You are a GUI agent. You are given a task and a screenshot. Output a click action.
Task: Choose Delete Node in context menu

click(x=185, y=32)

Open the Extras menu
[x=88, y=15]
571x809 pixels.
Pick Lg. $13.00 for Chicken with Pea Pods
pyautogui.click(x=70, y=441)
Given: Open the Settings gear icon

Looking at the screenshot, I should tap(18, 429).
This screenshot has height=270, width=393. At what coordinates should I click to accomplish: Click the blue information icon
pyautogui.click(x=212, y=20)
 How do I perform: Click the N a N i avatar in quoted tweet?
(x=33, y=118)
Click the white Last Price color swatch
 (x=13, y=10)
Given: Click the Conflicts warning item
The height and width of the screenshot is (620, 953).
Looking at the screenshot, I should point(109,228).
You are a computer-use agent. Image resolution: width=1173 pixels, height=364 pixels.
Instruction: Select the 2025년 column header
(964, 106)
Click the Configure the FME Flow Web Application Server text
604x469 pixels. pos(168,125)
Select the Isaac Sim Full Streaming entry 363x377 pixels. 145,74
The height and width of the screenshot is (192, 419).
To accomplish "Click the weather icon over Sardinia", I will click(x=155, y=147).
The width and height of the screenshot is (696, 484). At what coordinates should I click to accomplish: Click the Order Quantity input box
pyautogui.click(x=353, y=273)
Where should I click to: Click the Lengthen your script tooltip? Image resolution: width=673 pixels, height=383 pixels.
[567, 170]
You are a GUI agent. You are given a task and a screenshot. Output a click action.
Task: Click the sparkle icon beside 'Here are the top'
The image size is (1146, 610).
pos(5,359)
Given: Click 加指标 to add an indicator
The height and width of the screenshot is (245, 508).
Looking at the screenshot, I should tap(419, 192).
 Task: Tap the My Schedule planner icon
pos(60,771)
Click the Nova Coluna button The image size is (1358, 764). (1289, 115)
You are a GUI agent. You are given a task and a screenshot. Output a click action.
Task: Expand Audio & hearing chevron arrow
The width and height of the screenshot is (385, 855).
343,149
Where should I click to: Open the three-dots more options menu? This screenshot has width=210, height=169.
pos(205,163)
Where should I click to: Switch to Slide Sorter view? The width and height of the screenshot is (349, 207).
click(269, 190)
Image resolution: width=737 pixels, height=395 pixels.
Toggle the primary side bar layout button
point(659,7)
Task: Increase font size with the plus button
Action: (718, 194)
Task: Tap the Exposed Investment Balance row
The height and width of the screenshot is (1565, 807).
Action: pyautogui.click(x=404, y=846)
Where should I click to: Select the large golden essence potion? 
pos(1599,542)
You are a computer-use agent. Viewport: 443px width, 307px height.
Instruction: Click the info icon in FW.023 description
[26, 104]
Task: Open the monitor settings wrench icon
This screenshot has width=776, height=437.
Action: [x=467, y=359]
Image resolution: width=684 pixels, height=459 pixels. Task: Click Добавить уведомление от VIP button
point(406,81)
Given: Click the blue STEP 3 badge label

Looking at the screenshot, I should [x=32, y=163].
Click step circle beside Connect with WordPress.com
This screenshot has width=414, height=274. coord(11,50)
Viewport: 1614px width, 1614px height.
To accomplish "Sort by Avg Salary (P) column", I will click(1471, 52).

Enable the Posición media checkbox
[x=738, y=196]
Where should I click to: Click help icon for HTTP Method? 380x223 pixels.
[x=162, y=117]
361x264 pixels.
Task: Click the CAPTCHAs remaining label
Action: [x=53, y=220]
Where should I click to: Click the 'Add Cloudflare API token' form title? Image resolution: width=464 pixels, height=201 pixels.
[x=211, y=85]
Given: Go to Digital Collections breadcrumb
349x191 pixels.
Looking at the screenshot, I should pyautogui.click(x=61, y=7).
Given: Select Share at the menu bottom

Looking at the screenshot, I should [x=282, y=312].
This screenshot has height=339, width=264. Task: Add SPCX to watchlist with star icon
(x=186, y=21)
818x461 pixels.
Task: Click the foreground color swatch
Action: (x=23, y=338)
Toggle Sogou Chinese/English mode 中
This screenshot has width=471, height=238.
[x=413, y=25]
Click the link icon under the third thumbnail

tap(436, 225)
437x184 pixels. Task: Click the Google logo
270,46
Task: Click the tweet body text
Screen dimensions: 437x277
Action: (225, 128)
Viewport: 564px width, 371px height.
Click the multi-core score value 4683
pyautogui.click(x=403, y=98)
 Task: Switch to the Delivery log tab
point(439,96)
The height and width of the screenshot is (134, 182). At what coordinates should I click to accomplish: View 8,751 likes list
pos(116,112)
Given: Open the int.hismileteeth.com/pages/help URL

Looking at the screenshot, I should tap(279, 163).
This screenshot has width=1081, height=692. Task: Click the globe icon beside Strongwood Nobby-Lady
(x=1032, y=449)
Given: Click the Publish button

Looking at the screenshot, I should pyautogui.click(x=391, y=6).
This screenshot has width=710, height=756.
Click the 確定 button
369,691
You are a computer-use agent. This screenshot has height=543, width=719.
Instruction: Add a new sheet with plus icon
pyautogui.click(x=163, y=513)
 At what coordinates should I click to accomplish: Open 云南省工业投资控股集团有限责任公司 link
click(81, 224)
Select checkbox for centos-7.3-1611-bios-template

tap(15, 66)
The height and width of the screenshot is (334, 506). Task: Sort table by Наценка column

-- WHAT YOU ARE ASKED TO DO --
Please filter the entries above down to the lines holding "will" and copy them.

-- WORKED SOLUTION --
To accomplish "Click the weather icon over Sardinia", I will click(x=155, y=147).
To accomplish "Sort by Avg Salary (P) column", I will click(1471, 52).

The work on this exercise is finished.